— Assigned task —
Only the lines from the one containing "Plonge inox Prof.800 (323, 672)" through the end of the listing are to be transcribed, exactly and with both ends included.

:: Excerpted data

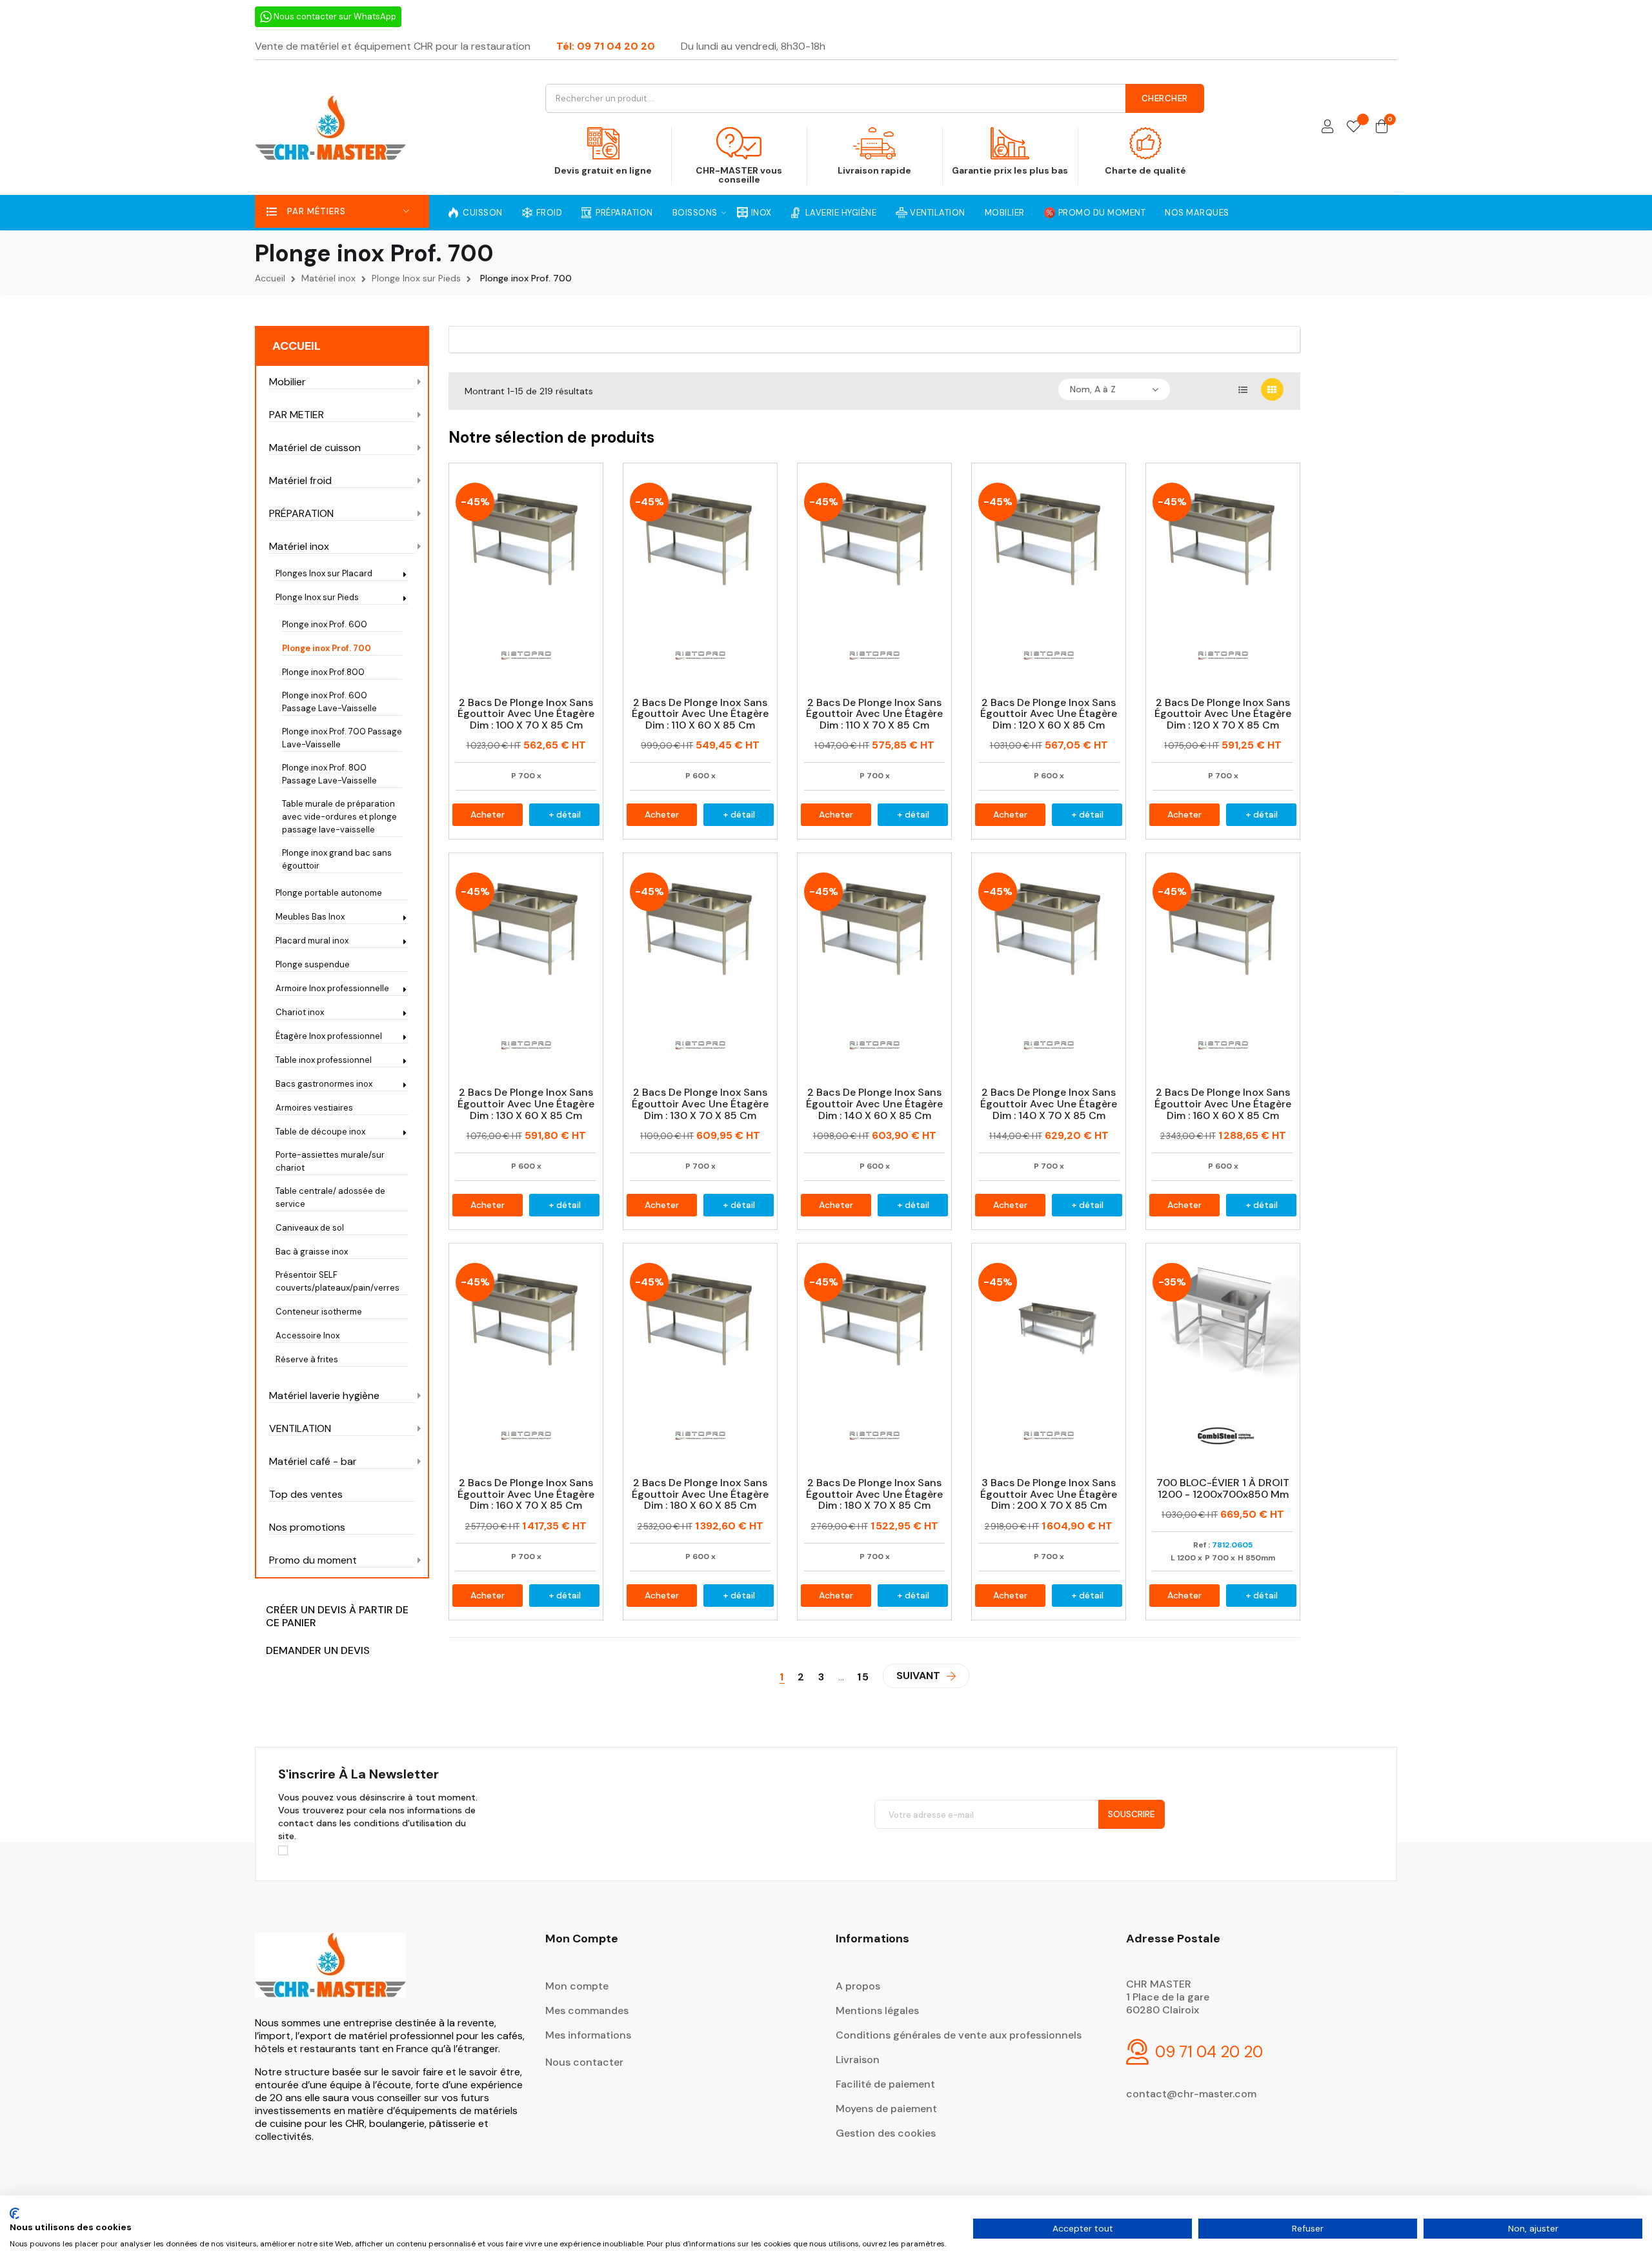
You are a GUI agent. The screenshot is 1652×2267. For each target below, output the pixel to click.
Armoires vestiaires (314, 1107)
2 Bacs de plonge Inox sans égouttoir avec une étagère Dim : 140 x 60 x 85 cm (874, 1104)
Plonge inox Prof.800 (323, 672)
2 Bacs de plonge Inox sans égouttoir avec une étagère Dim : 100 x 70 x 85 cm (526, 714)
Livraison (858, 2059)
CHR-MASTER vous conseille (739, 175)
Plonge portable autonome (329, 892)
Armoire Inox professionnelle (332, 988)
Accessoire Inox (307, 1335)
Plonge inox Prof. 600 (324, 624)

::::

— Response for this exercise —
Plonge inox Prof.800 (323, 672)
2 Bacs de plonge Inox sans égouttoir avec une étagère Dim : 100 x 70 x 85 cm (526, 714)
Livraison (858, 2059)
CHR-MASTER vous conseille (739, 175)
Plonge portable autonome (329, 892)
Armoire Inox professionnelle (332, 988)
Accessoire Inox (307, 1335)
Plonge inox Prof. 600 (324, 624)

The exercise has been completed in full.